| Type: | Package | 
| Title: | Automatic Sequence Prediction by Expansion of the Distance Matrix | 
| Version: | 1.3.0 | 
| Author: | Giancarlo Vercellino | 
| Maintainer: | Giancarlo Vercellino <giancarlo.vercellino@gmail.com> | 
| Description: | Each sequence is predicted by expanding the distance matrix. The compact set of hyper-parameters is tuned through random search. | 
| License: | GPL-3 | 
| Encoding: | UTF-8 | 
| LazyData: | true | 
| RoxygenNote: | 7.1.1 | 
| Depends: | R (≥ 4.1) | 
| Imports: | purrr (≥ 0.3.4), abind (≥ 1.4-5), ggplot2 (≥ 3.3.5), readr (≥ 2.0.1), stringr (≥ 1.4.0), lubridate (≥ 1.7.10), narray (≥ 0.4.1.1), imputeTS (≥ 3.2), scales (≥ 1.1.1), tictoc (≥ 1.0.1), modeest (≥ 2.4.0), moments (≥ 0.14), greybox (≥ 1.0.1), dqrng (≥ 0.3.0), entropy (≥ 1.3.1), Rfast (≥ 2.0.6), philentropy (≥ 0.5.0), fastDummies (≥ 1.6.3), fANCOVA (≥ 0.6-1) | 
| URL: | https://rpubs.com/giancarlo_vercellino/tetragon | 
| NeedsCompilation: | no | 
| Packaged: | 2022-08-13 16:47:17 UTC; gvercellino | 
| Repository: | CRAN | 
| Date/Publication: | 2022-08-13 17:30:02 UTC | 
tetragon
Description
Each sequence is predicted by expanding the distance matrix. The compact set of hyper-parameters is tuned via grid or random search.
Usage
tetragon(
  df,
  seq_len = NULL,
  smoother = F,
  ci = 0.8,
  method = NULL,
  distr = NULL,
  n_windows = 3,
  n_sample = 30,
  dates = NULL,
  error_scale = "naive",
  error_benchmark = "naive",
  seed = 42
)
Arguments
| df | A data frame with time features as columns. They could be continuous variables or not. | 
| seq_len | Positive integer. Time-step number of the projected sequence. Default: NULL (random selection between maximum boundaries). | 
| smoother | Logical. Perform optimal smoothing using standard loess. Default: FALSE | 
| ci | Confidence interval. Default: 0.8. | 
| method | String. Distance method for calculating distance matrix among sequences. Options are: "euclidean", "manhattan", "maximum", "minkowski". Default: NULL (random selection among all possible options). | 
| distr | String. Distribution used to expand the distance matrix.
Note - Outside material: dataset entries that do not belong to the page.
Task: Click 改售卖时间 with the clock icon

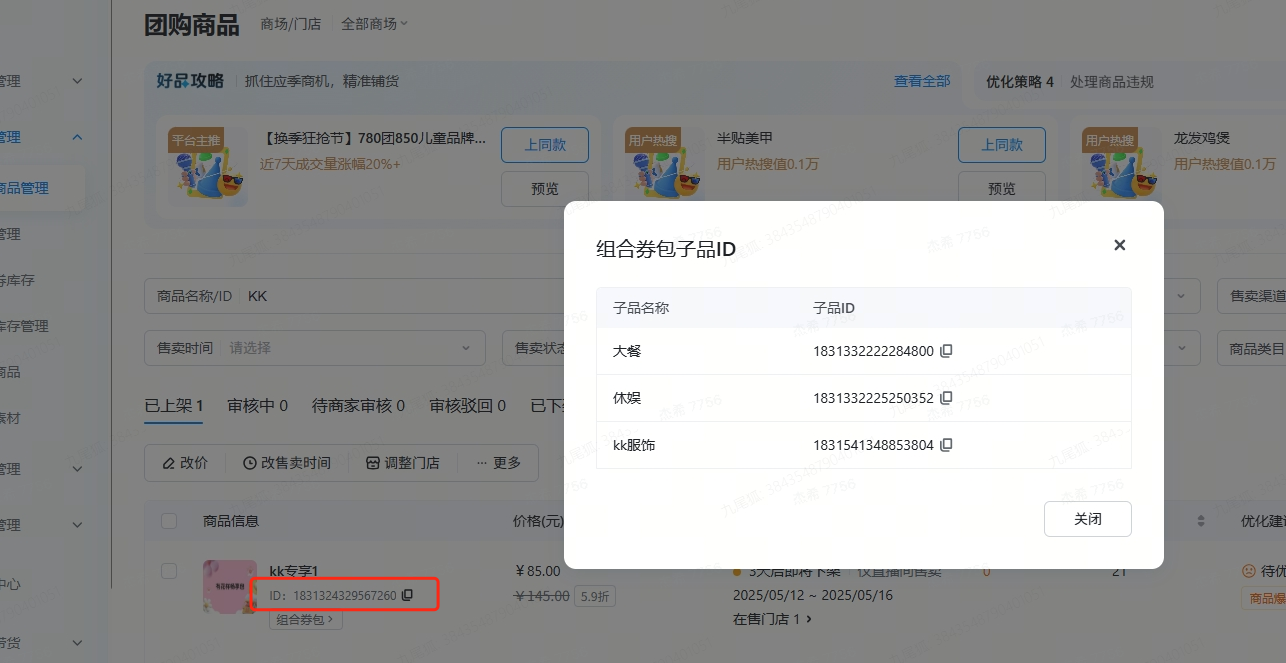Action: pos(286,463)
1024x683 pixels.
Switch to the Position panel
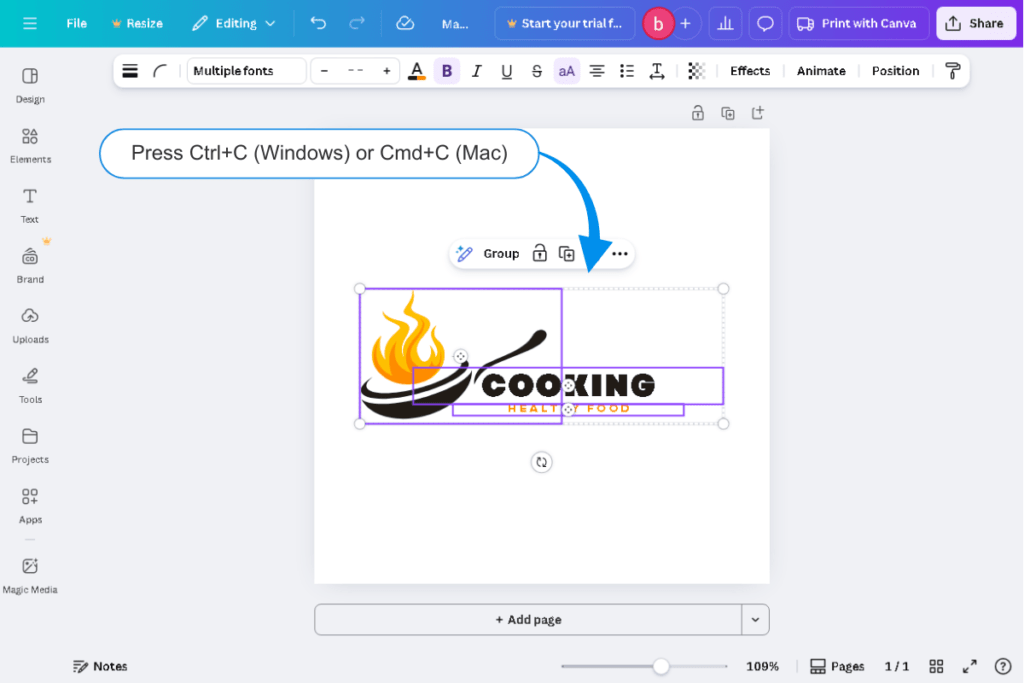(895, 70)
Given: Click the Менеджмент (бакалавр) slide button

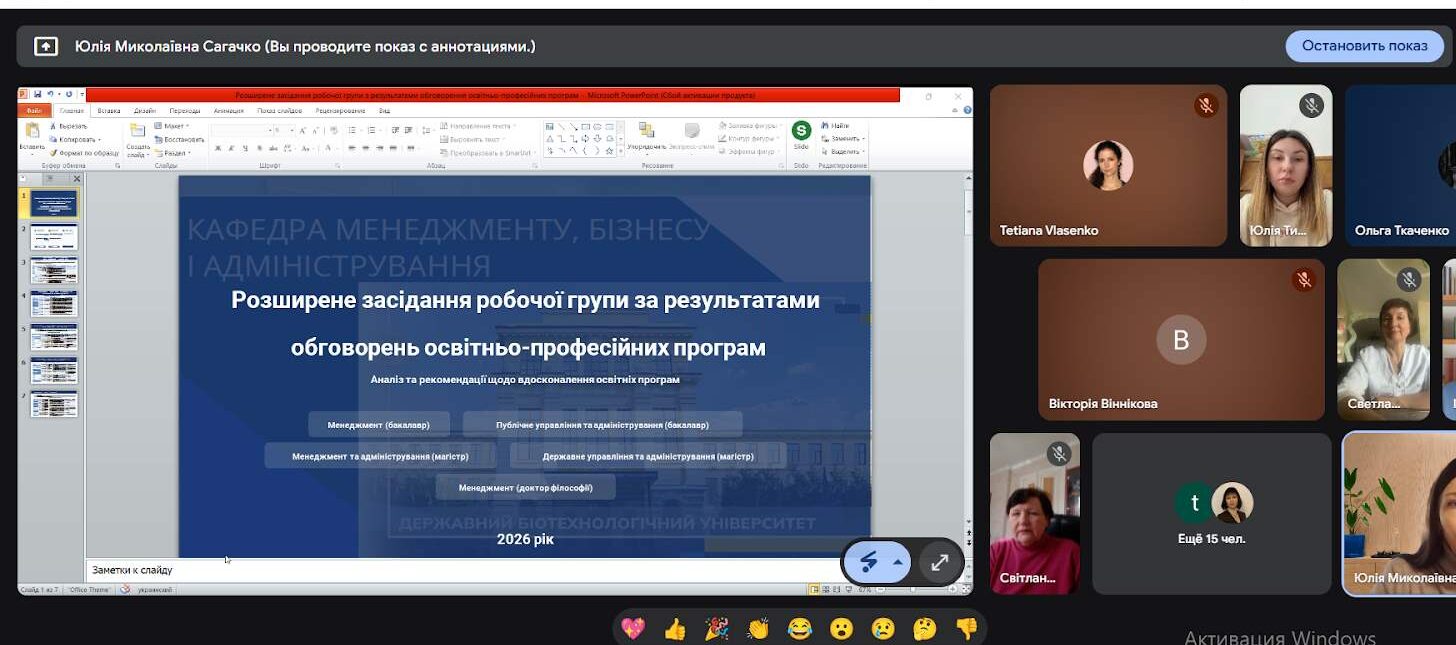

Options are: "norm", "logis", "t", "exp", "chisq". Default: NULL (random selection among all possible options). | 
| n_windows | Positive integer. Number of validation tests to measure/sample error. Default: 3 (but a larger value is strongly suggested to really understand your accuracy). | 
| n_sample | Positive integer. Number of samples for random search. Default: 30. | 
| dates | Date. Vector with dates for time features. | 
| error_scale | String. Scale for the scaled error metrics (only for continuous variables). Two options: "naive" (average of naive one-step absolute error for the historical series) or "deviation" (standard error of the historical series). Default: "naive". | 
| error_benchmark | String. Benchmark for the relative error metrics (only for continuous variables). Two options: "naive" (sequential extension of last value) or "average" (mean value of true sequence). Default: "naive". | 
| seed | Positive integer. Random seed. Default: 42. | 
Value
This function returns a list including:
- exploration: list of all explored models, complete with predictions, testing metrics and plots 
- history: a table with the sampled models, hyper-parameters, validation errors 
- best: results for the best model including: - predictions: min, max, q25, q50, q75, quantiles at selected ci, and a bunch of specific measures for each point fo predicted sequences 
- testing_errors: testing errors for one-step and sequence for each ts feature 
- plots: confidence interval plot for each time feature 
 
- time_log 
Author(s)
Giancarlo Vercellino giancarlo.vercellino@gmail.com
See Also
Useful links:
Examples
tetragon(covid_in_europe[, c(2, 4)], seq_len = 40, n_sample = 2)
covid_in_europe data set
Description
A data frame with with daily and cumulative cases of Covid infections and deaths in Europe since March 2021.
Usage
covid_in_europe
Format
A data frame with 5 columns and 163 rows.
Source
www.ecdc.europa.eu